» **TASK GOAL**
The task calls for every line of the data to be repeated exactly.

» **MATERIAL SHOWN**
================================
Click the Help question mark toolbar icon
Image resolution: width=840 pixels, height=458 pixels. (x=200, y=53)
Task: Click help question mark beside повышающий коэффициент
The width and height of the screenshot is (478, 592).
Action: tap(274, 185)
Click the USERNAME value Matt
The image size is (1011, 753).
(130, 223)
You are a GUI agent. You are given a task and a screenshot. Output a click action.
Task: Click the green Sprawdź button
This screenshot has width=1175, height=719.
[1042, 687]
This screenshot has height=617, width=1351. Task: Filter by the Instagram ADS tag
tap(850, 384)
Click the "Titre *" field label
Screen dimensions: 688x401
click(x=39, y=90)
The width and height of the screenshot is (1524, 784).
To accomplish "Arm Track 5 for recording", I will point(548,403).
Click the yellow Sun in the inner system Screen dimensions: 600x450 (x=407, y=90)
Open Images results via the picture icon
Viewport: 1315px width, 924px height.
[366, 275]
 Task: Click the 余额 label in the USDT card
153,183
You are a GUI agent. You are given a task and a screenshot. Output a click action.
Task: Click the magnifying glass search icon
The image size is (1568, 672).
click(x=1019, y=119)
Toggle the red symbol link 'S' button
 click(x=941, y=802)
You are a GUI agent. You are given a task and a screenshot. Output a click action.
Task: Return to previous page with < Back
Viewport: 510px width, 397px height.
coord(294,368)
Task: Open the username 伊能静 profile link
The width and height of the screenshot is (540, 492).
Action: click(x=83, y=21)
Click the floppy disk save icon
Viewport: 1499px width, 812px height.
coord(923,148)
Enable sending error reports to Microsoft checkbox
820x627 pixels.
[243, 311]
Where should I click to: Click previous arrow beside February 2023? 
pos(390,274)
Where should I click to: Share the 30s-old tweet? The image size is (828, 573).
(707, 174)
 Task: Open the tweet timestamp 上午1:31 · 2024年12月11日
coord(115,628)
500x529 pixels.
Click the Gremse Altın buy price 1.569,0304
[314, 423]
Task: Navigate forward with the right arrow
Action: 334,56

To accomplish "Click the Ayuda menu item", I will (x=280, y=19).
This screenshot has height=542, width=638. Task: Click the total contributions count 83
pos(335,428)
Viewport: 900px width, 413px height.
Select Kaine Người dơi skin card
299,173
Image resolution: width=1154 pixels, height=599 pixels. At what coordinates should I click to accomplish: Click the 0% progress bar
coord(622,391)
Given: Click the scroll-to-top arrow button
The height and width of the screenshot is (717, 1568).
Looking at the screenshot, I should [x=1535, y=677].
================================
» **REPLY**
Click the Help question mark toolbar icon
Image resolution: width=840 pixels, height=458 pixels. (x=200, y=53)
Task: Click help question mark beside повышающий коэффициент
The width and height of the screenshot is (478, 592).
Action: tap(274, 185)
Click the USERNAME value Matt
The image size is (1011, 753).
(130, 223)
You are a GUI agent. You are given a task and a screenshot. Output a click action.
Task: Click the green Sprawdź button
This screenshot has width=1175, height=719.
[1042, 687]
This screenshot has height=617, width=1351. Task: Filter by the Instagram ADS tag
tap(850, 384)
Click the "Titre *" field label
Screen dimensions: 688x401
click(x=39, y=90)
The width and height of the screenshot is (1524, 784).
To accomplish "Arm Track 5 for recording", I will point(548,403).
Click the yellow Sun in the inner system Screen dimensions: 600x450 (x=407, y=90)
Open Images results via the picture icon
Viewport: 1315px width, 924px height.
[366, 275]
 Task: Click the 余额 label in the USDT card
153,183
You are a GUI agent. You are given a task and a screenshot. Output a click action.
Task: Click the magnifying glass search icon
The image size is (1568, 672).
click(x=1019, y=119)
Toggle the red symbol link 'S' button
 click(x=941, y=802)
You are a GUI agent. You are given a task and a screenshot. Output a click action.
Task: Return to previous page with < Back
Viewport: 510px width, 397px height.
coord(294,368)
Task: Open the username 伊能静 profile link
The width and height of the screenshot is (540, 492).
Action: click(x=83, y=21)
Click the floppy disk save icon
Viewport: 1499px width, 812px height.
coord(923,148)
Enable sending error reports to Microsoft checkbox
820x627 pixels.
[243, 311]
Where should I click to: Click previous arrow beside February 2023? 
pos(390,274)
Where should I click to: Share the 30s-old tweet? The image size is (828, 573).
(707, 174)
 Task: Open the tweet timestamp 上午1:31 · 2024年12月11日
coord(115,628)
500x529 pixels.
Click the Gremse Altın buy price 1.569,0304
[314, 423]
Task: Navigate forward with the right arrow
Action: 334,56

To accomplish "Click the Ayuda menu item", I will (x=280, y=19).
This screenshot has height=542, width=638. Task: Click the total contributions count 83
pos(335,428)
Viewport: 900px width, 413px height.
Select Kaine Người dơi skin card
299,173
Image resolution: width=1154 pixels, height=599 pixels. At what coordinates should I click to accomplish: Click the 0% progress bar
coord(622,391)
Given: Click the scroll-to-top arrow button
The height and width of the screenshot is (717, 1568).
Looking at the screenshot, I should [x=1535, y=677].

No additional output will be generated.